Prominent Chinese Photographer Taken by Police, Wife Says

Prominent Chinese Photographer Taken by Police, Wife Says
Lu Guang poses for a photo in New York on July 2018. The wife of award-winning Chinese photographer Lu says he was taken away by state security agents more than three weeks ago during a trip to China's far western region. Lu's wife, Xu, says he was traveling in Xinjiang when she lost contact with him. (Xu Xiaoli via AP)
The Associated Press
11/28/2018
Updated:
11/28/2018

BEIJING—Lu Guang’s photos exposed the everyday realities of people on the margins of Chinese society: coal miners, drug addicts, HIV patients.

Now, the award-winning photographer is at the center of his own stark story. He was taken away by state security agents three weeks ago for unknown reasons, Lu’s wife, Xu Xiaoli, told The Associated Press late Nov. 27.

Xu said Lu was traveling in Xinjiang on Nov. 3 when she lost contact with him. He had connected with photographers in Urumqi, the capital, one week before and was scheduled to meet a friend in Sichuan Province on Nov. 5, but he never showed up.

A friend of Xu helped her inquire about her husband’s whereabouts in his home province of Zhejiang, where authorities said Lu and a fellow photographer had been taken away by Xinjiang state security. They did not give any further details, the friend told Xu.

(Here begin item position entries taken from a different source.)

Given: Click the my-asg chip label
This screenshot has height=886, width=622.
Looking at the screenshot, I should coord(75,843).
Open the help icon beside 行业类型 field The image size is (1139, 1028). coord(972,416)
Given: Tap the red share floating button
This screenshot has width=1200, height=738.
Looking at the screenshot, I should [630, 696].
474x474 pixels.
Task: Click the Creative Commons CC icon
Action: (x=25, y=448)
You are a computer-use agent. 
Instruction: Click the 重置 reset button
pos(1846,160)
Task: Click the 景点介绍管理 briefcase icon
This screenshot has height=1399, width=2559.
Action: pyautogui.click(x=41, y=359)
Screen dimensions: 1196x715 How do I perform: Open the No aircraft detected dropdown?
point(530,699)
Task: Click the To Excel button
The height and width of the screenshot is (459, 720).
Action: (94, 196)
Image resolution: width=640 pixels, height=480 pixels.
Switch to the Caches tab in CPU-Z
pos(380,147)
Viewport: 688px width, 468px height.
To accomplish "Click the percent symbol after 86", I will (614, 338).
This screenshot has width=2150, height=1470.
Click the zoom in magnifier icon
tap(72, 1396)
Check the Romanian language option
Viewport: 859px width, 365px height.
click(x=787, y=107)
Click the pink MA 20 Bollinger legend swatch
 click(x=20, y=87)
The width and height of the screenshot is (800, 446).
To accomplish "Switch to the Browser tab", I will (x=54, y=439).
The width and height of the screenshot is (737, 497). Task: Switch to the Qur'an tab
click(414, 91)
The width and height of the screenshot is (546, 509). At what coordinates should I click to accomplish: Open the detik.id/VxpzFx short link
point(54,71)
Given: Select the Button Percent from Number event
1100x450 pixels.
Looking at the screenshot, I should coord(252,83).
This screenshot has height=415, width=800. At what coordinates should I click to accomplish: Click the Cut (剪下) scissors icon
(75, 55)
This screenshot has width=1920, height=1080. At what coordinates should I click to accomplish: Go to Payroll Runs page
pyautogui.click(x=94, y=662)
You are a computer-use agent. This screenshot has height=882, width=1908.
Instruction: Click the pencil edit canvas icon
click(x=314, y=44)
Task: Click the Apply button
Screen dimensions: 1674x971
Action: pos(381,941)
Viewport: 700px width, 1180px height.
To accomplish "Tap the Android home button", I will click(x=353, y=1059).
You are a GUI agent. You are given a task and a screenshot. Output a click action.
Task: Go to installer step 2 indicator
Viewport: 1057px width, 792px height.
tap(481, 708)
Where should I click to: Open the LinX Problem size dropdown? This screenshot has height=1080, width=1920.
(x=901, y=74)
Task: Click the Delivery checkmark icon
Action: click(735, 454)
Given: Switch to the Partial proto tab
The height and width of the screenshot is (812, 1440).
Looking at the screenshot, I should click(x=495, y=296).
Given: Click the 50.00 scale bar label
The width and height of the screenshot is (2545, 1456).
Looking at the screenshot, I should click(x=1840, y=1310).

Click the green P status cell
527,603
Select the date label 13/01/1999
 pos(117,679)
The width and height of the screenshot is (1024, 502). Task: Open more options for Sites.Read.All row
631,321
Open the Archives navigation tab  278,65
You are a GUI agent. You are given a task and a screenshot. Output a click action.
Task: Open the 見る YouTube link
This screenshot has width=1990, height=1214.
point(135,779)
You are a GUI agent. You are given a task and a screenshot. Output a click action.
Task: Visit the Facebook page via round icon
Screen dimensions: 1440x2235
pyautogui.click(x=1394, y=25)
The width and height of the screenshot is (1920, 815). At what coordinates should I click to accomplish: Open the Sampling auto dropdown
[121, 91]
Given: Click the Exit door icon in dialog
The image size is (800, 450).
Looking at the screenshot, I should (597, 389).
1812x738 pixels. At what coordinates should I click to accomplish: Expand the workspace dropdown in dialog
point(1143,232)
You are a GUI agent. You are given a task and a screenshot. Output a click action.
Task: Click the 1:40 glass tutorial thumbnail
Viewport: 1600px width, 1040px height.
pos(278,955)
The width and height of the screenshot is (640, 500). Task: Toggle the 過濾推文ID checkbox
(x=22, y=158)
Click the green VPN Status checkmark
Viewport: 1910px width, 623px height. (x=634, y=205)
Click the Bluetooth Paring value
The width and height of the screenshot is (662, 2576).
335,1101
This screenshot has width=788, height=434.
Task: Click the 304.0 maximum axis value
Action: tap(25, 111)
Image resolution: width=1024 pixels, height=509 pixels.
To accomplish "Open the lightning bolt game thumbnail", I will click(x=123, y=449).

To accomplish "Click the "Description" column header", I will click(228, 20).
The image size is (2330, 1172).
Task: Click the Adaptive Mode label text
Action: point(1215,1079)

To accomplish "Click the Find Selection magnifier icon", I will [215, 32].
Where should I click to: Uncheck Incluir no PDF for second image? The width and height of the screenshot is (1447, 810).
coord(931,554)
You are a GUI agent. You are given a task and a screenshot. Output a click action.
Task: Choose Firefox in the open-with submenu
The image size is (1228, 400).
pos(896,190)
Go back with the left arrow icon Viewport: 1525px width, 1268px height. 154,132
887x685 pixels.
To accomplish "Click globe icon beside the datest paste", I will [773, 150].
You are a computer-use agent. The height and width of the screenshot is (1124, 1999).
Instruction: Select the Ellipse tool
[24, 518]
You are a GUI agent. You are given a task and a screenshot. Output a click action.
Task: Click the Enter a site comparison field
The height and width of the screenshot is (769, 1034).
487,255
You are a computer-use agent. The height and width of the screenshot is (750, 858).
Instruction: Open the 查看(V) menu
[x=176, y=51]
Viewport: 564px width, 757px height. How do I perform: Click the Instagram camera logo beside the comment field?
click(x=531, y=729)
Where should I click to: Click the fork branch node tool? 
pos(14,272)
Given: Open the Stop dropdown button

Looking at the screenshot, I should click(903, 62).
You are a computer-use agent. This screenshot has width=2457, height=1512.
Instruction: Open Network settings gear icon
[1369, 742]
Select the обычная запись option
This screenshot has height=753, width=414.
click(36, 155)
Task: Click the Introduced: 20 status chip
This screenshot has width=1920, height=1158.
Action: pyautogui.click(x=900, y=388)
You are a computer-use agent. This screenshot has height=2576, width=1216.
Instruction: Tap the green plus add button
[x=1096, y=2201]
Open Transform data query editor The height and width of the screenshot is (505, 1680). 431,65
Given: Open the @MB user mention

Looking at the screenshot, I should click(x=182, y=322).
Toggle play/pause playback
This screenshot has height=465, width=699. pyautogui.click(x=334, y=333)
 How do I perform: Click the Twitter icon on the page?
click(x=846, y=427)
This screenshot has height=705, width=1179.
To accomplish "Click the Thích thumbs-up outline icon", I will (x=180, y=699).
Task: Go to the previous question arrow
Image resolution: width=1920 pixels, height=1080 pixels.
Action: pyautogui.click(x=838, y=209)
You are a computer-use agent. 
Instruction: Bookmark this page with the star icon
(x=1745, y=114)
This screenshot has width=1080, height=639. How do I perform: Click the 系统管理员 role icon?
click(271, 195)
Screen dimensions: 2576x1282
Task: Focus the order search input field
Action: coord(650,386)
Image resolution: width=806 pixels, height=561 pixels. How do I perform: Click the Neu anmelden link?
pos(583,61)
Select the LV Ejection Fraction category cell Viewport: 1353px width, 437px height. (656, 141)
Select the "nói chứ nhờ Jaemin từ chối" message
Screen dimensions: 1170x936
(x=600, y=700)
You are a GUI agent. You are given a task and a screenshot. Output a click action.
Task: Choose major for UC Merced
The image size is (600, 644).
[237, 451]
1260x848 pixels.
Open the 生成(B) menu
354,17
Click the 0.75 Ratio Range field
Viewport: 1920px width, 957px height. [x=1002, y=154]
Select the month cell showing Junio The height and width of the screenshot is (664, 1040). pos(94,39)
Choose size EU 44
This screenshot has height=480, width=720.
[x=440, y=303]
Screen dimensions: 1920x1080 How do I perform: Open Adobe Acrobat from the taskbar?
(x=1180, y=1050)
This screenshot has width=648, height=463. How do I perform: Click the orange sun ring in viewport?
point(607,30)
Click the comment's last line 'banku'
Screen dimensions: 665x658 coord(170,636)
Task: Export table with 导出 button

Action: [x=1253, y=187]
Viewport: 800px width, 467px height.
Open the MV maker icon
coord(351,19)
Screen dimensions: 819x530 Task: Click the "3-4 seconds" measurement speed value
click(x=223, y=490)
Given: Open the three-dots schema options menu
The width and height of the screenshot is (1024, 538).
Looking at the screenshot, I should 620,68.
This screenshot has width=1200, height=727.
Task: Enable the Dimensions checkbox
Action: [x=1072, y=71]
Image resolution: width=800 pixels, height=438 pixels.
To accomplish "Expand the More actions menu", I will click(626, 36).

“I know that he wouldn’t have done anything illegal,” Xu, 45, said in a phone interview from New York, where she is studying art design and raising their child.

Xinjiang’s propaganda department did not immediately respond to a faxed request for comment. When asked about Lu during a regular briefing Wednesday, Chinese foreign ministry spokesman Geng Shuang said he was not aware of the situation.

Lu won first prize in the prestigious World Press Photo contest for a series on poor Chinese villagers who became infected with HIV after selling their own blood to make a living.

His photos tackle gritty subjects like pollution and industrial environmental destruction—issues traditionally avoided by the Chinese press because they risk punishment for exposing societal problems that the government may consider sensitive.

But Lu never had problems with the police before, according to Xu, who added that she was not aware of any photo projects he had planned for his Xinjiang trip.

“He has a strong sense of social responsibility,” she said. “He believed, after confronting the faces of the destitute, that there were things that people should know. At the very least, he believed that (his photos) might motivate them to help others, to trigger change and make things better.”

Lu’s profile on the World Press Photo website says he is the recipient of numerous other photography honors including Germany’s Henri Nannen Prize in Photography and a National Geographic Photography Grant.

It says Lu was the first photographer from China to be invited by the U.S. State Department as a visiting scholar.

Xu said she believes it was Lu’s first visit to Xinjiang. A stifling security apparatus has been imposed on the region. Over the years, Xinjiang has been transformed into a vast security state, packed with police stations, street cameras, and security checkpoints at which electronic identity cards are scanned.

Beijing has faced an outcry from activists, academics, foreign governments and U.N. rights experts over mass detentions and strict surveillance of the mostly Muslim Uyghur minority and other Muslim groups who call Xinjiang home.

The Chinese regime has used the excuse that Xinjiang faces a serious threat from Islamist militants and separatists who plot attacks and stir up tensions with the ethnic Han Chinese majority to crack down on the local population in Xinjiang.

By Yanang Wang. The Epoch Times contributed to this report.